-- Records for the task --
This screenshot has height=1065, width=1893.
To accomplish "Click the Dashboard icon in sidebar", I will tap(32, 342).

* * *

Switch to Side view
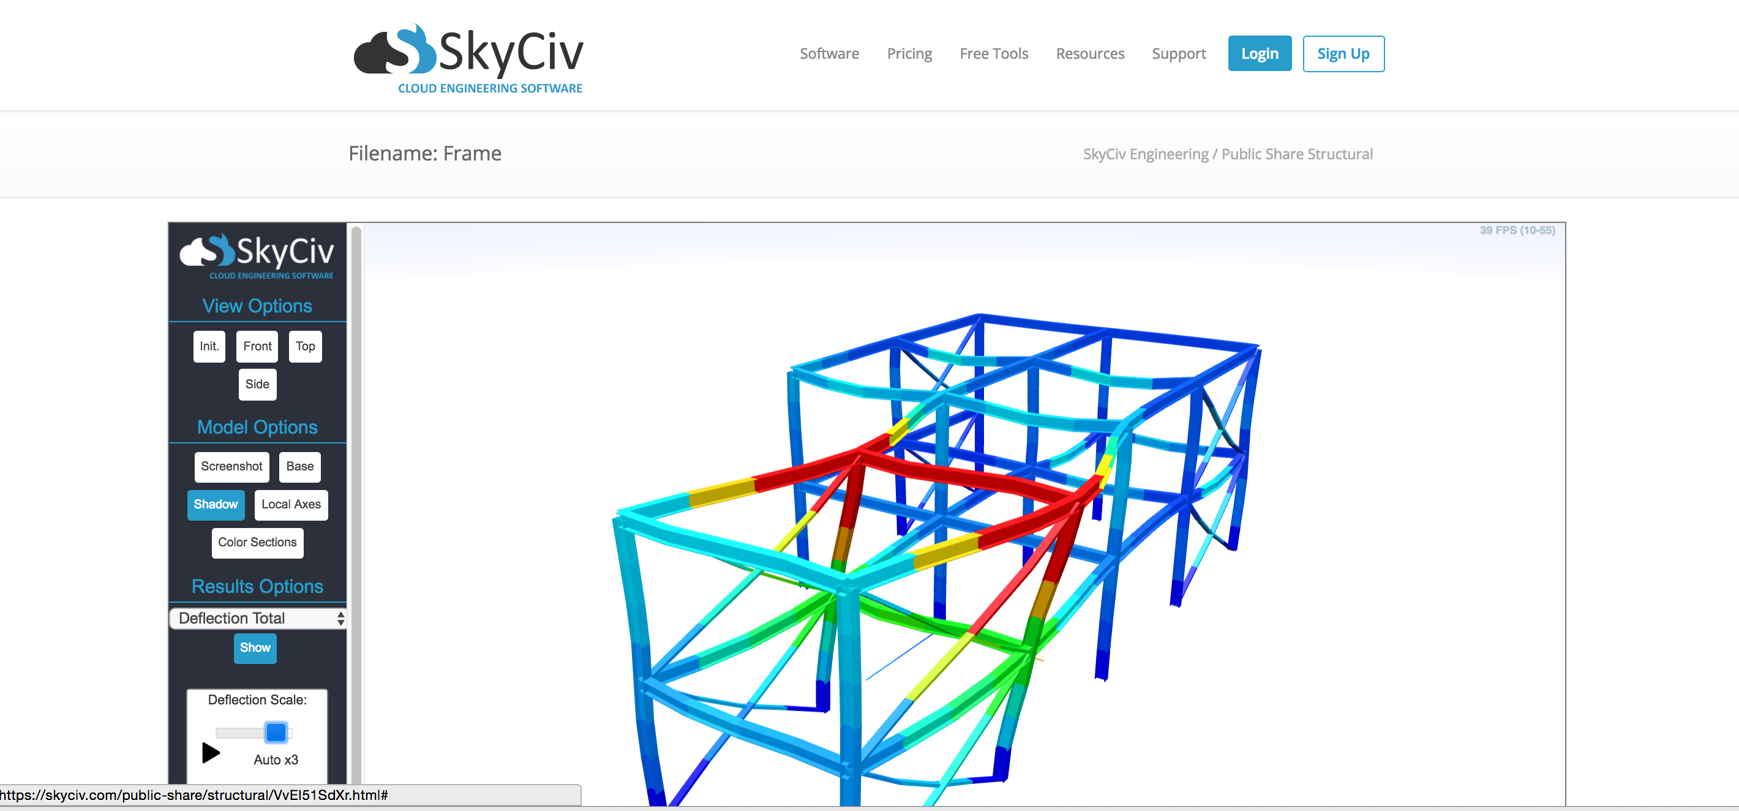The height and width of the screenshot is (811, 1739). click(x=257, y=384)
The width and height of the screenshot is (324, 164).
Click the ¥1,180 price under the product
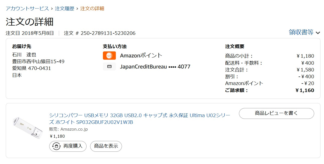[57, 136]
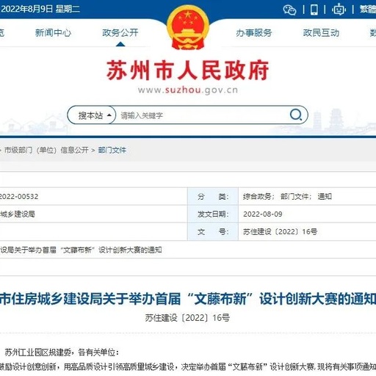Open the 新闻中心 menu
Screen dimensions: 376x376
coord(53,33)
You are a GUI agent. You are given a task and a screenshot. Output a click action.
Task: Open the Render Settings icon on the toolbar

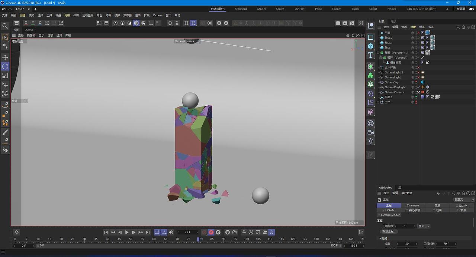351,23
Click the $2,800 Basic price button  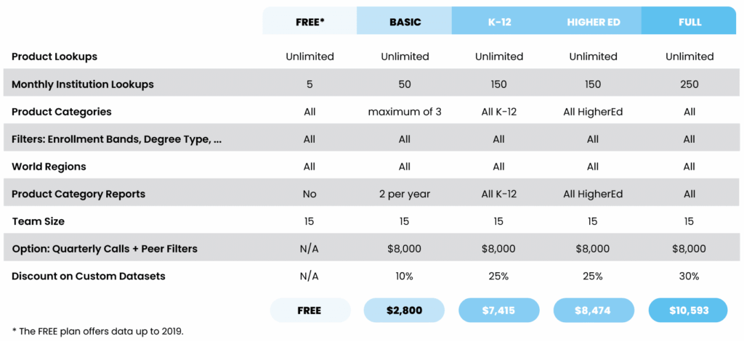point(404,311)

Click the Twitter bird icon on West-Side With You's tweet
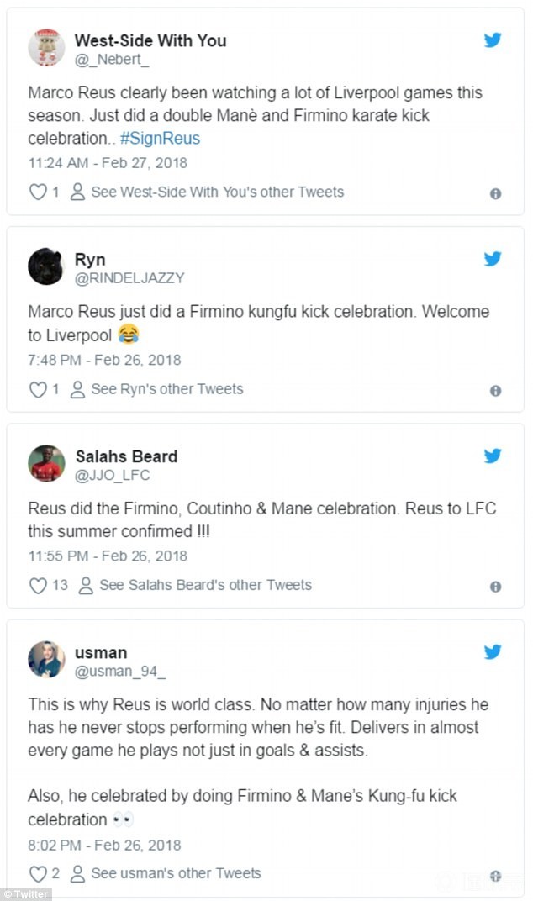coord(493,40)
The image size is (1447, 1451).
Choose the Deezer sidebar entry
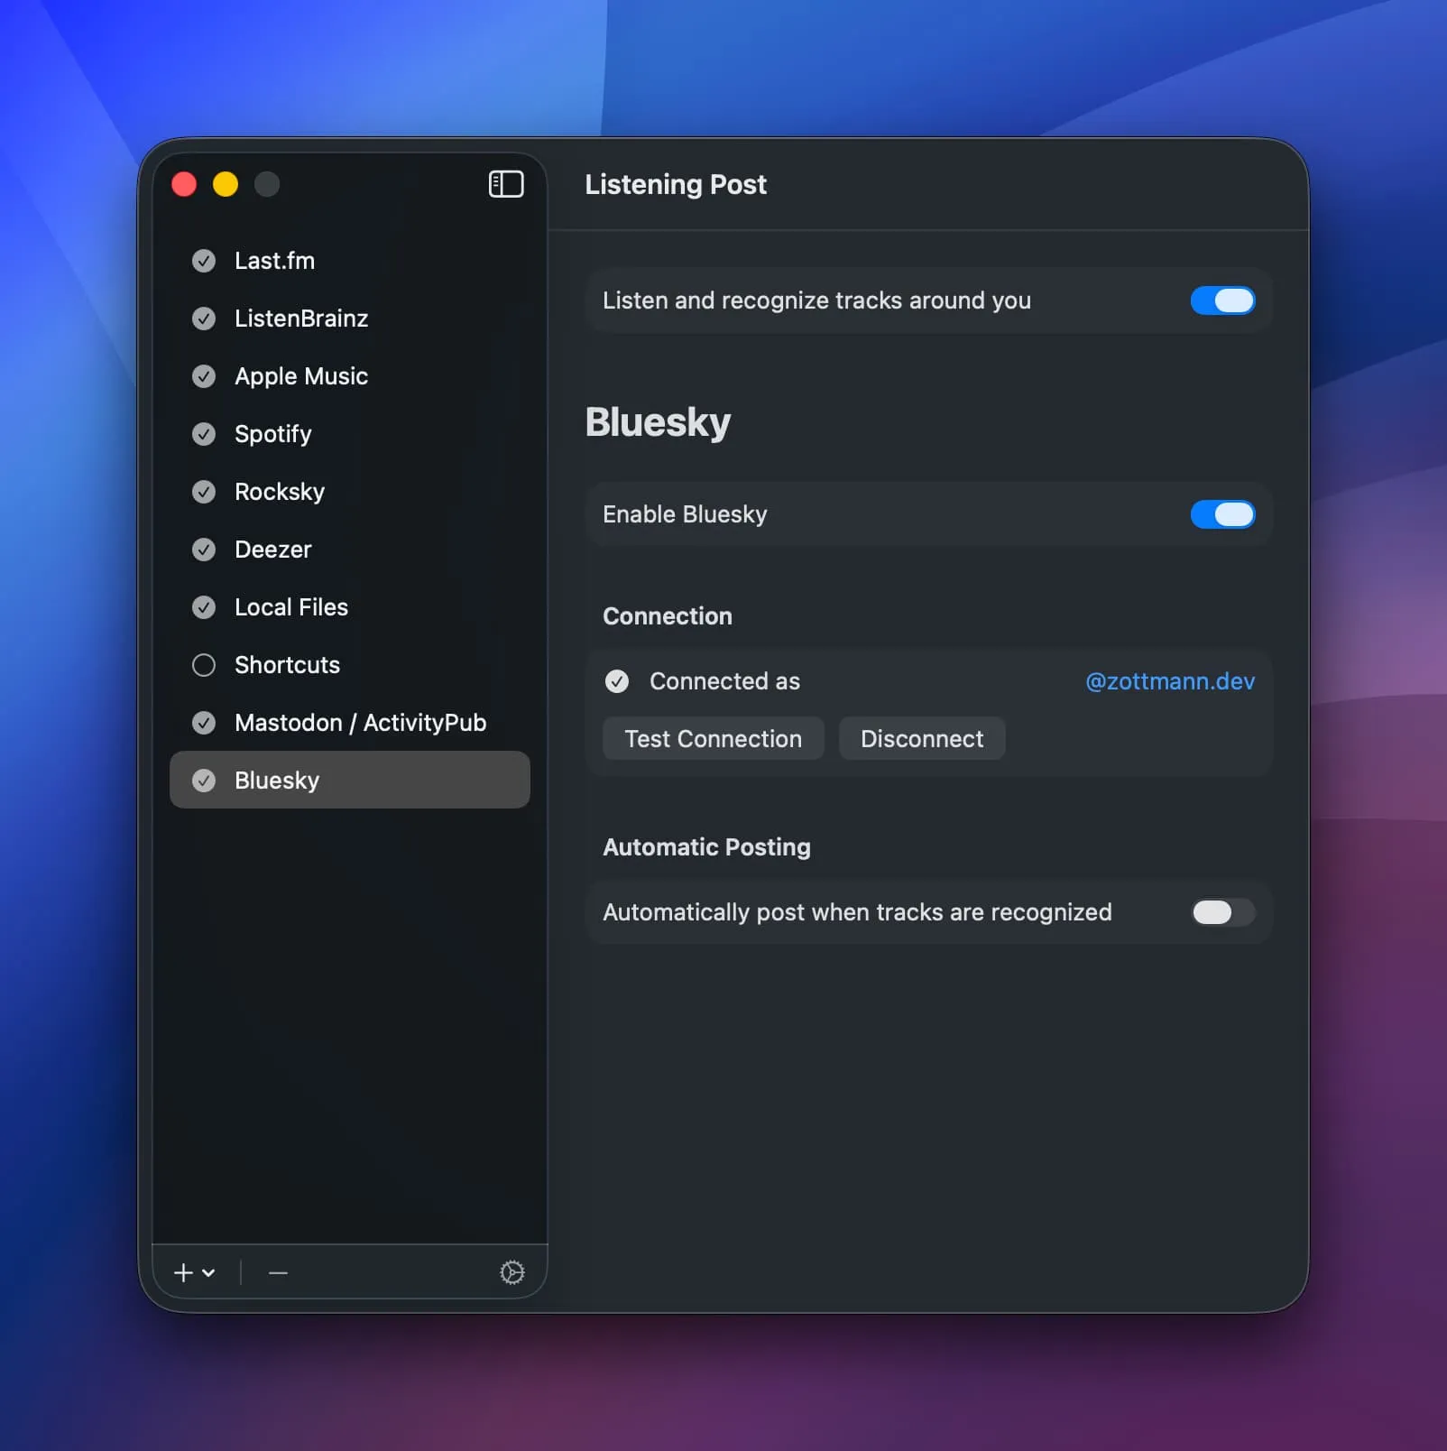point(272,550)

-- Exercise description --
Copy out the rows starting with the line that contains "This screenshot has height=1065, width=1893." and going on through the line that contains "will tap(32, 342).", requests included, and shift every coordinate in the answers up by 123 while leaving all other text and numbers unchanged.

-- Result of this task --
This screenshot has height=1065, width=1893.
To accomplish "Click the Dashboard icon in sidebar", I will tap(155, 465).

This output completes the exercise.